- [GIVEN INFORMATION]:
··········

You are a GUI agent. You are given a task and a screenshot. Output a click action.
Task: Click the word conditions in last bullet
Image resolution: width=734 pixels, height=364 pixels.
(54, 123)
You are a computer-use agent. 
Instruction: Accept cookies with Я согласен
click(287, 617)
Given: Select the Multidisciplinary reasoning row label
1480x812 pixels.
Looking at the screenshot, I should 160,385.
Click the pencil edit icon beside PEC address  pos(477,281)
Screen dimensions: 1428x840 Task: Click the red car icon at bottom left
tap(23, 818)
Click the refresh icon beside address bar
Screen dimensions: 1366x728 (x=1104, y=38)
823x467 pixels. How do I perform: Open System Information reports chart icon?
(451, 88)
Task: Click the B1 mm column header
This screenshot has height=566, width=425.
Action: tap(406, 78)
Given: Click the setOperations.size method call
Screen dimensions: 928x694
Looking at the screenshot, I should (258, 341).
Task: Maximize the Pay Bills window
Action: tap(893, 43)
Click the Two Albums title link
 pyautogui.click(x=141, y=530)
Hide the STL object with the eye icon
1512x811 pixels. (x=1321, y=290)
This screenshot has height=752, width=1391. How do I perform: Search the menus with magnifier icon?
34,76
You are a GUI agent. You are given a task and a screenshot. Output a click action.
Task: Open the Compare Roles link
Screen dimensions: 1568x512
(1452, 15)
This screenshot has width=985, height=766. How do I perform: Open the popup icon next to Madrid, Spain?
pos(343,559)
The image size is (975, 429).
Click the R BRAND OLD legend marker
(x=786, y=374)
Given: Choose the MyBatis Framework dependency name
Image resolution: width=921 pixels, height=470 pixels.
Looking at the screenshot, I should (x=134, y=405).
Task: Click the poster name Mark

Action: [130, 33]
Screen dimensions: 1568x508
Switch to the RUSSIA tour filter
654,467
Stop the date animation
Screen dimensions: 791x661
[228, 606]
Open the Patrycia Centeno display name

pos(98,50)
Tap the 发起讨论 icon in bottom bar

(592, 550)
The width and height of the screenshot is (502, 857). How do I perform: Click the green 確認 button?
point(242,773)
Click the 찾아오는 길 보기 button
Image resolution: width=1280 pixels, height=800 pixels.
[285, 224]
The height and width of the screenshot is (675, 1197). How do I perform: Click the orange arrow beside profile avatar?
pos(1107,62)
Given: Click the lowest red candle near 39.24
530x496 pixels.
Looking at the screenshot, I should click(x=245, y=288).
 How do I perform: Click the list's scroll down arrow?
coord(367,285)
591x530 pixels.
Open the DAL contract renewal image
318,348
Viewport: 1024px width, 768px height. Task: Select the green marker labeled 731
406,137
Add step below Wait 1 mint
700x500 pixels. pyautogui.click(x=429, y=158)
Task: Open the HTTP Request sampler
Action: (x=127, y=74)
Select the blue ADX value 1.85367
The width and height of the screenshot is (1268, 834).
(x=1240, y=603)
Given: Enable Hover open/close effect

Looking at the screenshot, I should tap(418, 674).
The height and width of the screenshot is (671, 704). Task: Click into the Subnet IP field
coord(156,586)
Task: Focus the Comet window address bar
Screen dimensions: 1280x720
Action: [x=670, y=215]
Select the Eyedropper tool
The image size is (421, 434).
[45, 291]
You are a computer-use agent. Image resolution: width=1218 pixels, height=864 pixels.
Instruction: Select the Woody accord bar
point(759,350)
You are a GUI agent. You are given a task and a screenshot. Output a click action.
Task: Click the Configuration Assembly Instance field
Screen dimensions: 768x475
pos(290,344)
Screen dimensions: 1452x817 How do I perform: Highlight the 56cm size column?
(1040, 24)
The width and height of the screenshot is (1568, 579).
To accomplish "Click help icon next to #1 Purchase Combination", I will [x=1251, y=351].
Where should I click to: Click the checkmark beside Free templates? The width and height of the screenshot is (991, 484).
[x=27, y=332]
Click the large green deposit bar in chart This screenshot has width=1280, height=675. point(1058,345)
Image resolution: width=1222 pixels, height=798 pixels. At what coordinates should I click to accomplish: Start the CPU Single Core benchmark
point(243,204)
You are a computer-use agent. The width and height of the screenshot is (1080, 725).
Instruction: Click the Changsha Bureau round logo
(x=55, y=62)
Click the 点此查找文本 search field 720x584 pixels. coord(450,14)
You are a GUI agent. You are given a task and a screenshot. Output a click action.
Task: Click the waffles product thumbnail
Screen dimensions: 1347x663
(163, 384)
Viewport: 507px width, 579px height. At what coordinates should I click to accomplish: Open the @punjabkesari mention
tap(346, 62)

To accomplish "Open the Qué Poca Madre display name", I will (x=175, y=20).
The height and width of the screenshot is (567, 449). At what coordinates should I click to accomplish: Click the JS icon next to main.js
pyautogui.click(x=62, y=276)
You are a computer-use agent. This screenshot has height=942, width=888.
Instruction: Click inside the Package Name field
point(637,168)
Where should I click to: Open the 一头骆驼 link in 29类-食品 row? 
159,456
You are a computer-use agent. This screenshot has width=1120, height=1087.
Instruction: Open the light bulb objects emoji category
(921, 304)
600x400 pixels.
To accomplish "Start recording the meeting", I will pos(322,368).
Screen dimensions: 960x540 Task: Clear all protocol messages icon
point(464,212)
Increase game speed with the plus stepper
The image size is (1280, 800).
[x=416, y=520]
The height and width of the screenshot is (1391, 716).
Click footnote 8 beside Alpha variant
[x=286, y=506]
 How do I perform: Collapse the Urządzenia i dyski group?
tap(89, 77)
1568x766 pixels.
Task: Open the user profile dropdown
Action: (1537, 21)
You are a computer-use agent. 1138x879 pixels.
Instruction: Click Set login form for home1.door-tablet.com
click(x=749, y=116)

··········

- [YOUR OBJECTIVE]:
Counting every line of the entries that holds the word "agent", report the total and no other text.

- [YOUR SOLUTION]:
10